++++ AVAILABLE RECORDS

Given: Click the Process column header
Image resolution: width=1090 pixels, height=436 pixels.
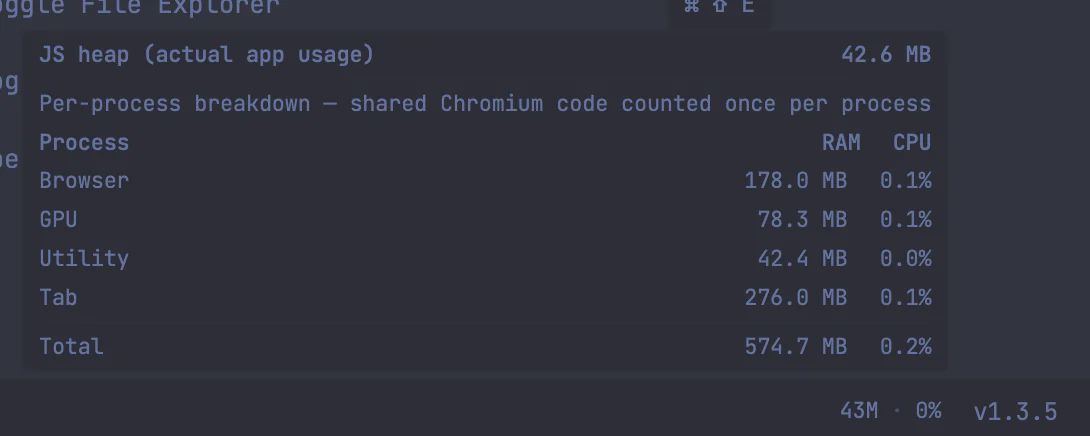Looking at the screenshot, I should [x=84, y=143].
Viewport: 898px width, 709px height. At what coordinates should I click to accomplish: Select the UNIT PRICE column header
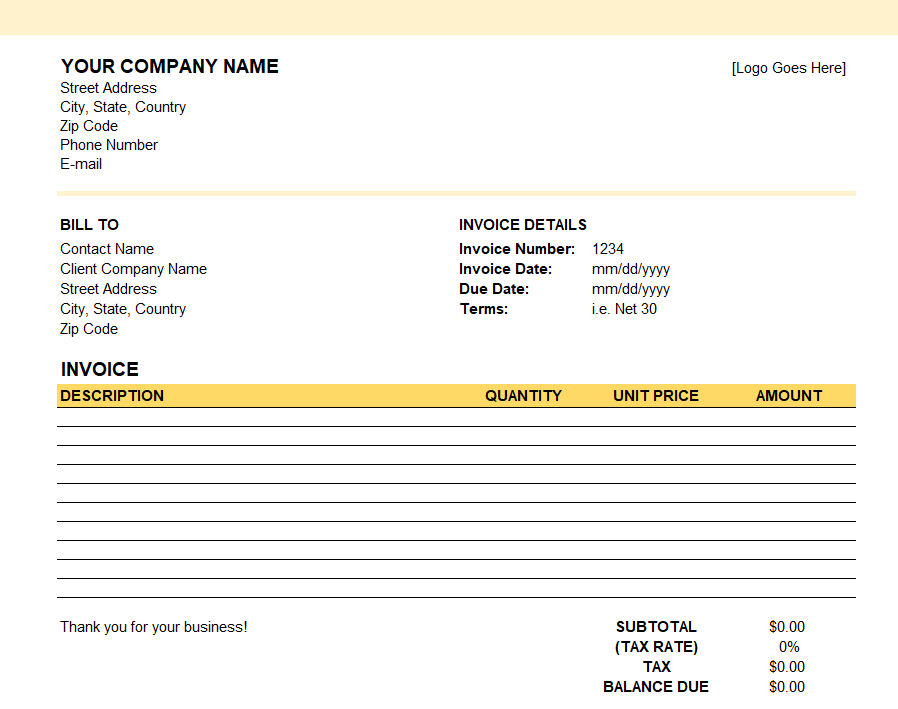click(x=655, y=395)
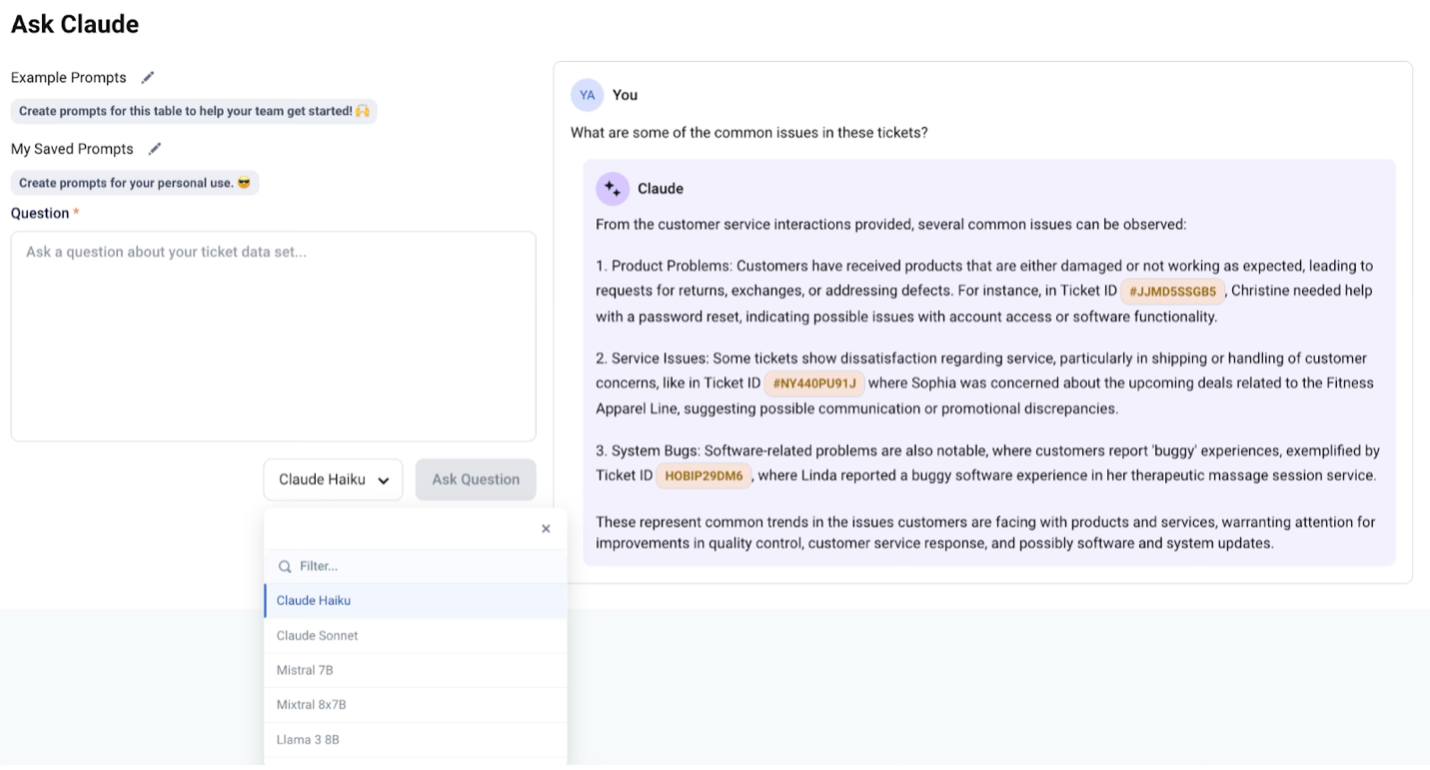Click the ticket ID chip #JJMD5SSGB5
The width and height of the screenshot is (1430, 770).
1172,291
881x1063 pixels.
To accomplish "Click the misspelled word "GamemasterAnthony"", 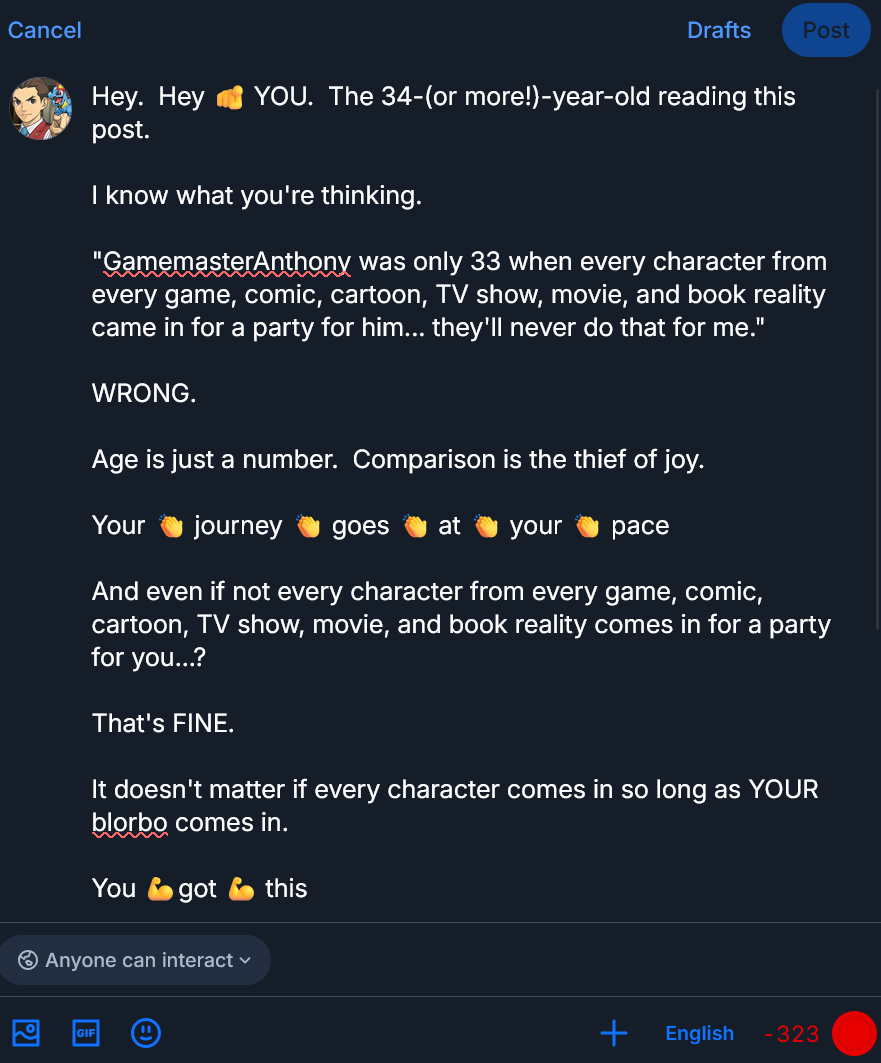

++++++++

#### YOUR INSTRUCTIONS:
The copy you produce must hold all the records above exactly and none of their pictures.

#### RESULT OF THE TASK:
Given: Click the Process column header
Image resolution: width=1090 pixels, height=436 pixels.
Looking at the screenshot, I should [x=84, y=143].
Viewport: 898px width, 709px height. At what coordinates should I click to accomplish: Select the UNIT PRICE column header
click(x=655, y=395)
Click the ticket ID chip #JJMD5SSGB5
The width and height of the screenshot is (1430, 770).
1172,291
881x1063 pixels.
To accomplish "Click the misspelled word "GamemasterAnthony"", 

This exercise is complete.